I say this because, in order to make a live service a live service, you need to keep it updated. That's like, the modus operandi of live services. They are games who are 'alive' for the frequency at which new content is added, old events are recycled out, and the ecosystem of the world always provides new experiences year in, year out. But constant development is not a cheap process, and keeping developers on the pay roll demands that these games offset costs consistently. That equation, right there, means that these games need to have some sort of revenue generation to them, whether directly or otherwise, which places it apart from conventional games that just need to attract a decent number of people for that one time purchase. (At least. Ubisoft tends to seek those recurrent revenue streams too) Whatsmore, whether through reasonable deduction or lack of subtlety, this off-kilter relationship is well known to the public, which creates an air of mistrust as we all know that these games are trying to milk us of our money to some degree and every subsequent action is painted by that expectation.
Suspicion makes the rope that companies have to play with a lot shorter and allows the public to pull it a lot more taut when they feel aggrieved. Simple mistakes become twisted nefarious plots against the good of your playerbase, and I'm guilty of this heightened tension too. To this very day I find myself stopping to ask whether or not that early back-handed special event from Apex Legends was meant to funnel MTX sales like it was perfectly geared to, or if that was a genuine collision of poor ideas and witless decisions. (Whatever the case, I haven't played the game since) Thus I wouldn't say that live services are innately worse than other types of games, even taking into account the general rush-to-service feel that most of these games launch with, but instead that impression is solidified by the inherently rocky relationships these games foster by their very nature.
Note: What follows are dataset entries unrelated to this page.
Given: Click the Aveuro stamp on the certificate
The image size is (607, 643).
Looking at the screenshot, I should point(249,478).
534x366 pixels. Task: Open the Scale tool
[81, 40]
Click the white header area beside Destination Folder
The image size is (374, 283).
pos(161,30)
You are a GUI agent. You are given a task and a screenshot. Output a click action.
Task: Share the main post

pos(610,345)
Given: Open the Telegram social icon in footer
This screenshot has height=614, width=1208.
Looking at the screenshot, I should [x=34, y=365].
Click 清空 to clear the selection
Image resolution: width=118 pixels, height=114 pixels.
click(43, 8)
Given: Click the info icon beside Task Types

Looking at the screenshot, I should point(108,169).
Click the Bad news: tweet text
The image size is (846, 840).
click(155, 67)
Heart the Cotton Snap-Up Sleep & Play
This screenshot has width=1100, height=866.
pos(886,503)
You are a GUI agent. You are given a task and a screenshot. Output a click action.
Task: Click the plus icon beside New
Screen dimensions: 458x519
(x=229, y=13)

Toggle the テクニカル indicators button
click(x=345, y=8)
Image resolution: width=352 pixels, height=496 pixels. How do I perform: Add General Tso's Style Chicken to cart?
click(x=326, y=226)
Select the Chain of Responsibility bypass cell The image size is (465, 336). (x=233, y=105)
But whether or not the general disdain towards live service titles is earned or not, at it's core we can't deny that these sorts of games butt into each other so much more than other sorts of games simply for the greedy way they try to eat up all free time to secure those all-important engagement hours. And that unsustainable shade alone marks a key reason why I, at least, can't bring myself around to supporting these sorts of games. Besides, that very relationship of customer/player balance is true too of MMO's, and for the most part those types of games manage a much better accord with the public. (Provided that the MMO in question is at least somewhat successful.) With any luck the very audible groans that every company hears whenever they announce their latest live outing will finally get the message across that these doomed outings aren't even popular. (Then who knows; maybe we'll start getting more genuinely great games again. Like that Deus Ex sequel I've needed forever now.)